Eike Dieter Schmidt (* 22. April 1968 in Freiburg im Breisgau) ist ein deutsch-italienischer Kunsthistoriker. Er war von 2015 bis 2023 Museumsdirektor der Uffizien in Florenz. Seit 2024 leitet er das Nationalmuseum Capodimonte in Neapel. Schmidt kandidiert bei der Kommunalwahl im Juni 2024 für das Amt des Bürgermeisters der Stadt Florenz.

Leben[Bearbeiten | Quelltext bearbeiten]

Eike Schmidt studierte Moderne und Mittelalterliche Kunst an der Universität Heidelberg.[1] In den neunziger Jahren lebte und arbeitete er mehrere Jahre als Stipendiat in Florenz und Bologna. Danach arbeitete er bis 2001 am Deutschen Kunsthistorischen Institut in Florenz. Er erhielt 1997 den Nicoletta Quinto-Nachwuchspreis der Galileo-Galilei-Stiftung.[2]

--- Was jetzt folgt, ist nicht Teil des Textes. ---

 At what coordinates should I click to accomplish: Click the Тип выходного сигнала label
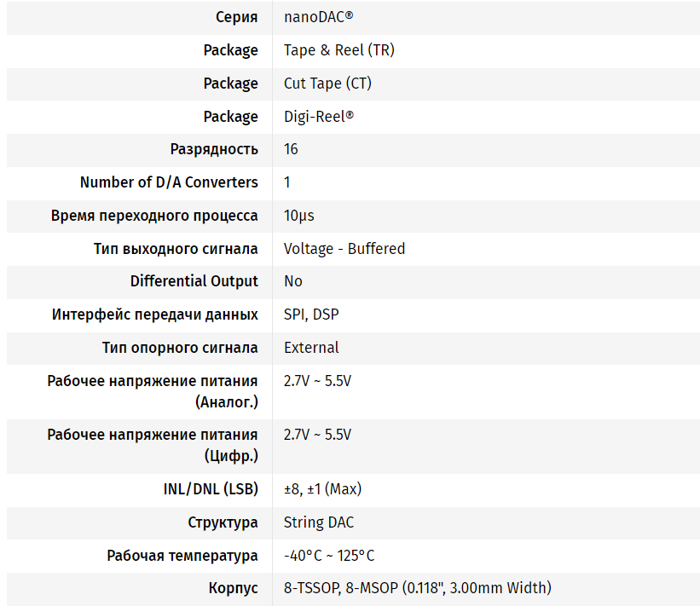point(176,249)
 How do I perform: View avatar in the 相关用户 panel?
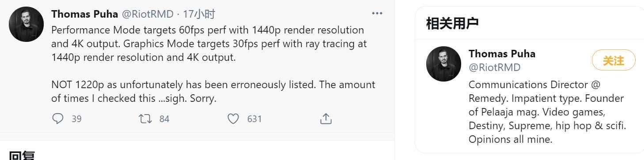444,64
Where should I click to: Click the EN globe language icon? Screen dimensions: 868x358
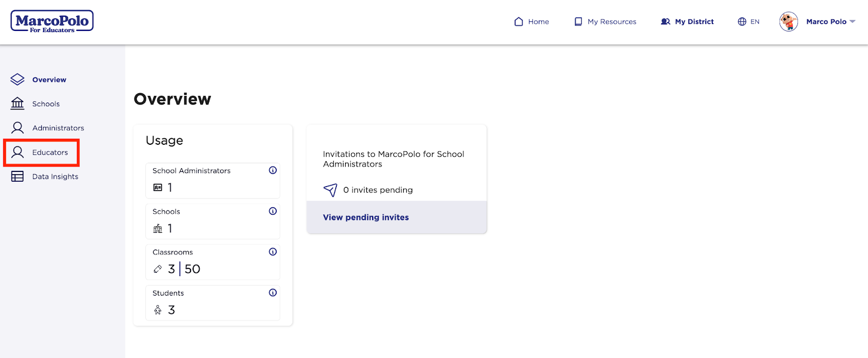click(741, 22)
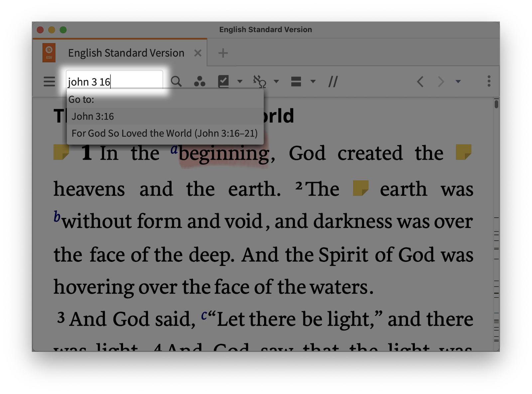The height and width of the screenshot is (394, 532).
Task: Click the search magnifier icon
Action: [176, 82]
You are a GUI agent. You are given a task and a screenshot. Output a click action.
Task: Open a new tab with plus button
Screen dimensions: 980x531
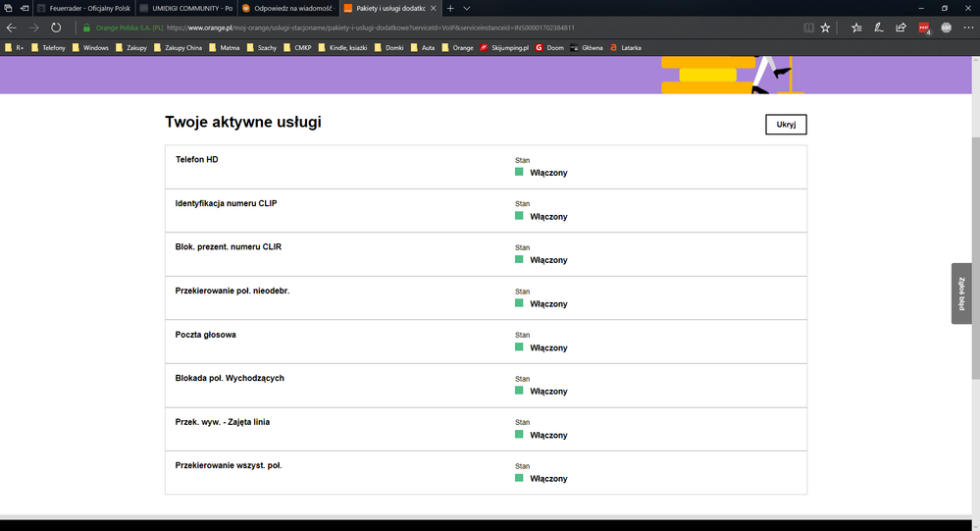click(x=450, y=8)
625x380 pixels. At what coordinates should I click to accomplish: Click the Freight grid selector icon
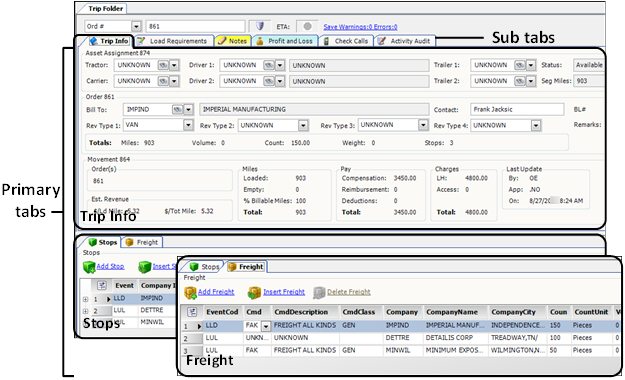tap(192, 312)

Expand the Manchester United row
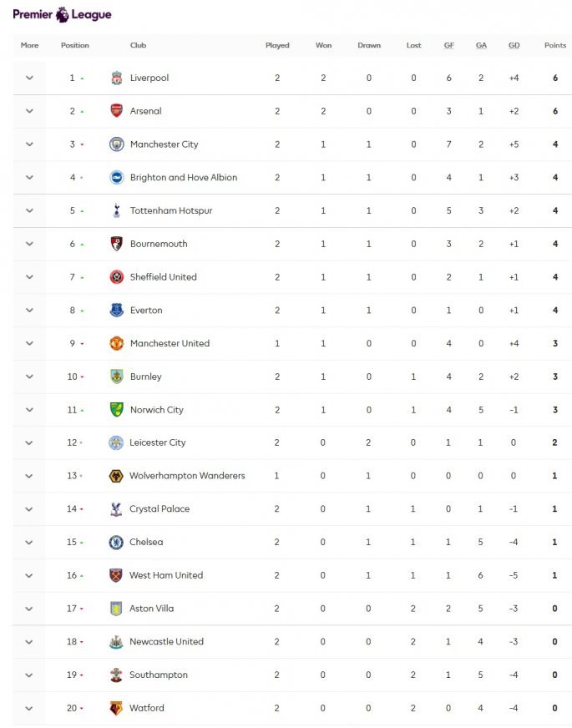29,343
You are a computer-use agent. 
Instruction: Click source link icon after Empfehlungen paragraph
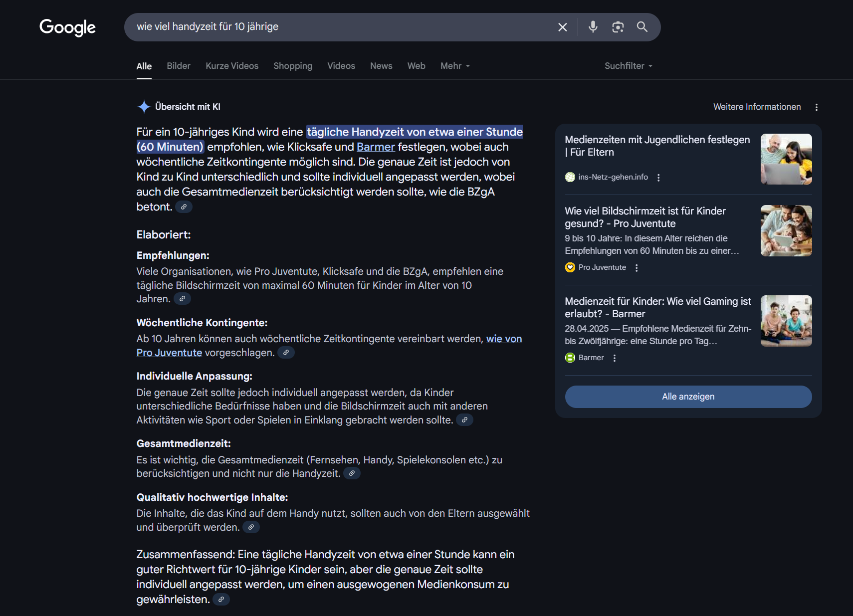tap(182, 299)
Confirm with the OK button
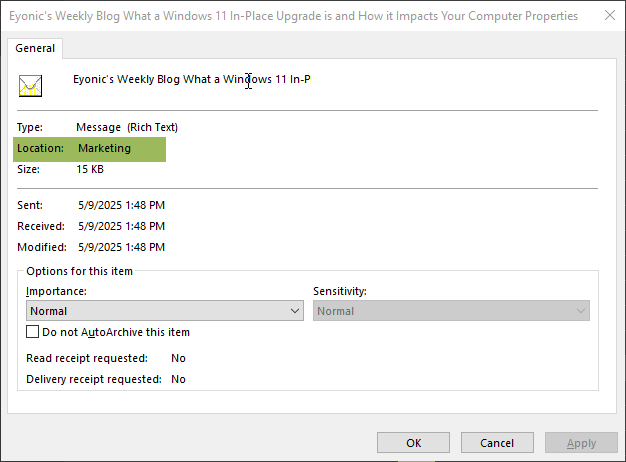The image size is (626, 462). 413,443
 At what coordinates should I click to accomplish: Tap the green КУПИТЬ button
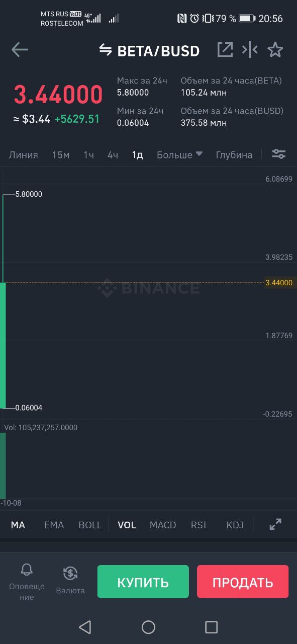(143, 582)
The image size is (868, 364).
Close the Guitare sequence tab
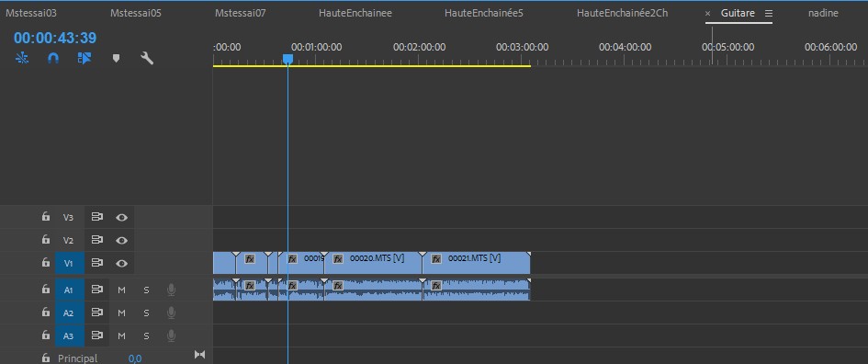click(x=707, y=13)
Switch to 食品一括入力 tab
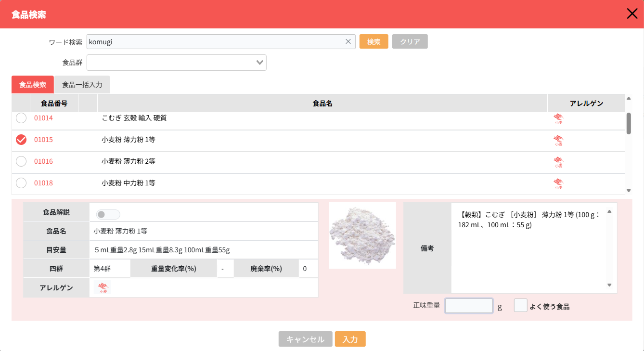 [82, 85]
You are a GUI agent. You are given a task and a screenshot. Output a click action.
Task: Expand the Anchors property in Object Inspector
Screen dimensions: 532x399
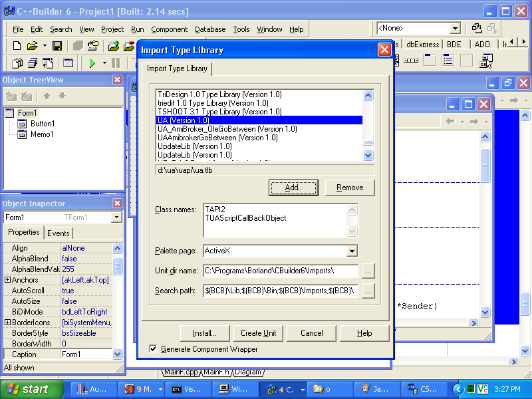pos(6,279)
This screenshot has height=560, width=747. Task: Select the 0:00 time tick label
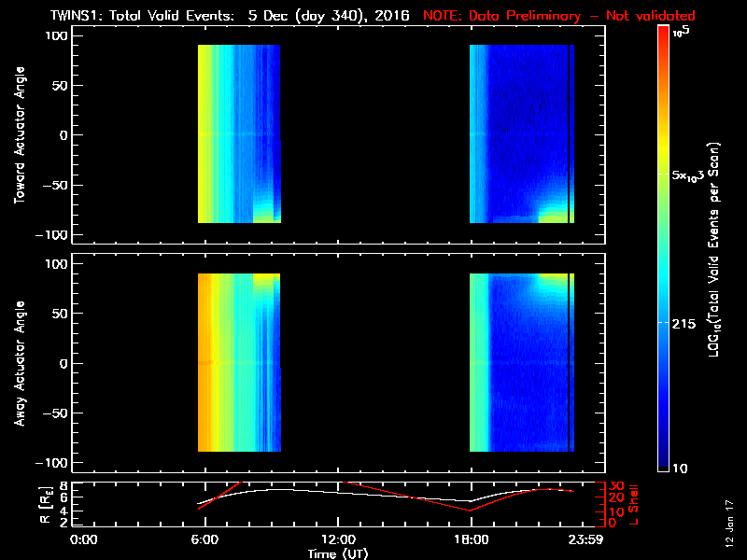(x=83, y=539)
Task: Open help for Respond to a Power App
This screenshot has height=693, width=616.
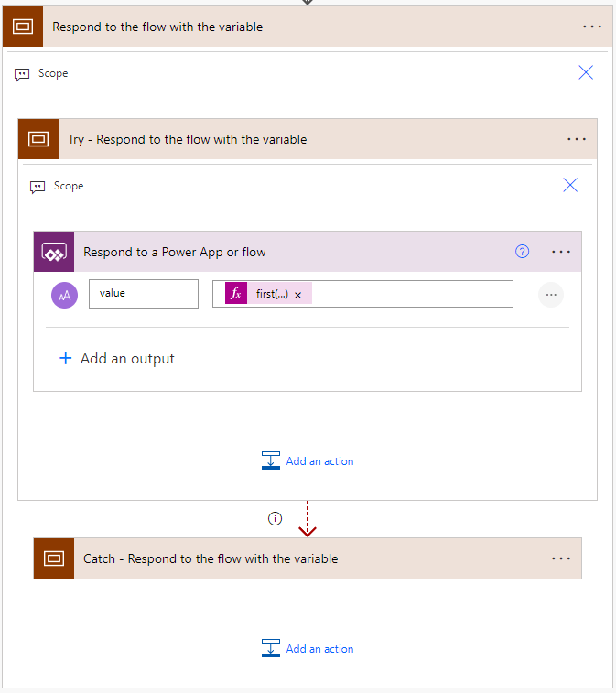Action: (x=522, y=252)
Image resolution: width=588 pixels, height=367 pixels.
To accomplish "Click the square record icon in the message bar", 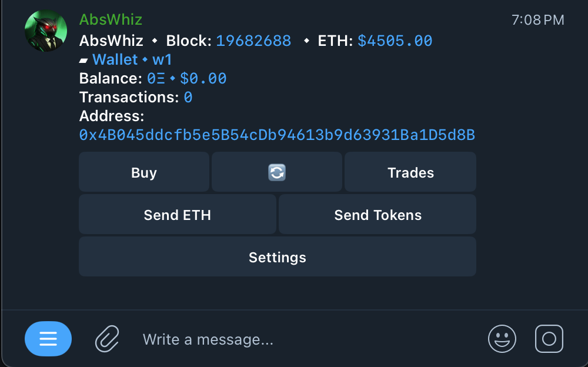I will [549, 339].
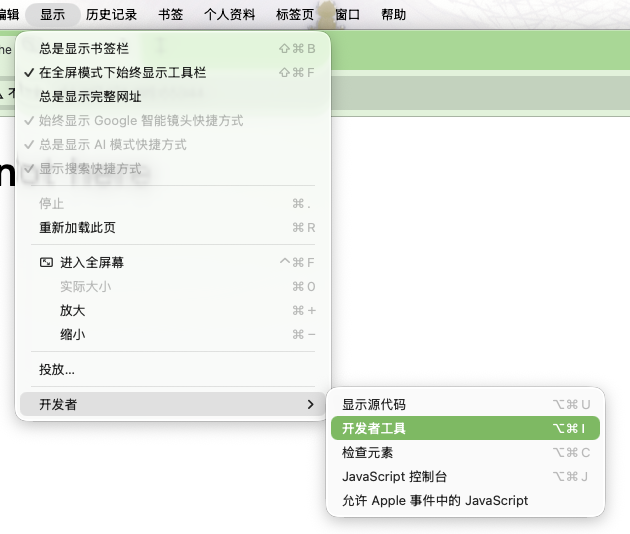The image size is (630, 534).
Task: Uncheck 在全屏模式下始终显示工具栏
Action: 122,72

Er ging 2001 als Kurator an die National Gallery of Art in Washington, D.C. und von 2006 bis 2008 an das Getty Museum in Los Angeles und war ein Jahr Direktor für europäische Plastik im Auktionshaus Sotheby’s in London. Im Jahr 2009 wurde Eike D. Schmidt in Heidelberg mit einer Arbeit über die Elfenbeinskulpturen der Medici promoviert.[3] Ab 2009 leitete Schmidt im Minneapolis Institute of Arts die Skulpturenabteilung und kuratierte in dieser Zeit im Palazzo Pitti eine Ausstellung barocker Elfenbeinkunst.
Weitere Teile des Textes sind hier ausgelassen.